Singing and Speech-Intersections

Your voice is your vocal identity in sound’, says neurologic music therapist Allison Davies. And yet the folk who learn Speech say that they can’t sing.

Singing, Speech and Vocal Registration

A vocal register is a series of pitches (musical or otherwise) that have the same tonal quality due to the thickness and vibration of the vocal fold during phonation.

Functional singing recognises 6 types of vocal registrations.

The main two are:

  1. Head voice: produced by thin vocal folds that vibrating at the outer ends. Mostly associated with Western Classical Singing; 
  2. Chest Voice: produced by thick vocal folds that vibrate along the body of the fold. This is the natural speaking voice;
  3. Vocal Fry: produced by vocal cartilages squeezed tightly together with the vocal folds stretched loosely between them, which causes a ‘popping’ sound when air passes between them. This is the lowest vocal register. Often heard in ‘creaky’ speech and in Rock and R&B genres;
  4. Whistle: produced by air ‘whistling’ between vocal folds that are very tightly stretched. This is the highest vocal register. Associated with Hip Hop and R&B genres.

They are two variations of the natural speaking voice which are recognised as vocal registers.

They are:

5.  Mix Voice: this is speaking-quality taken above a person’s usual speaking range;  and

6. Belt Voice: yelling

Speech uses all the vocal registers. Similar to Contemporary Commercial Music, Speech uses mostly Chest, Mix and Belt registers.

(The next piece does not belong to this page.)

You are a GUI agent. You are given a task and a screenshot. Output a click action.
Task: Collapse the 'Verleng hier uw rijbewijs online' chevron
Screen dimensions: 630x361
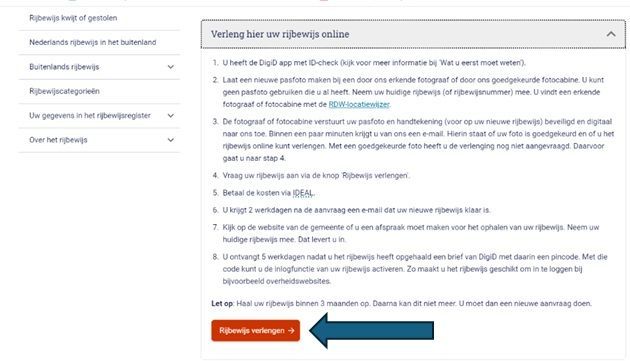click(611, 34)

Articulator control in Singing and Speech

Articulator control, that is, learning volitional control of the jaw, tongue, lips, teeth, throat and soft palate, remains the same in both Singing and Speech. The difference lies in the goals of learning articulator control.

In Singing, articulator control helps to:

  • Obtain a tone that is suited to the genre of music sung e.g. muffled; clear; ‘light’; ‘dark’; ‘smokey’; nasal etc.;
  • Establish the diction required for various genres e.g. musical theatre (clear diction) vs. mumble rap (less articulated diction).
  • Sing and/or sustain pitched notes e.g. opening the mouth for loud and high notes due to acoustic demands

In Speech, articulator control, along with control of vocal registration may be focused on:

  • Creating a voice for the character; and
  • Mimicking an accent

However as the nature and movement of the articulators remain the same for both Singing and Speech, exercises for Singing may be used in Speech and vice versa, to everyone’s benefit.


Whither Defined Pitch?

Singing on pitch has been the bugbear of many actors that I’ve trained. And rightly so. In order to make and sustain a defined pitch, the vocal folds need to vibrate at a certain length; in a certain manner; fuelled by just the right amount of breath. Any misstep results in the pitch going sharp or flat. With so many factors up in the air, maintaining the pitch is why Singers keep practicing their scales. Pitching is the main element that actors need to learn should they decide to convert their vocal expertise in Speech into song.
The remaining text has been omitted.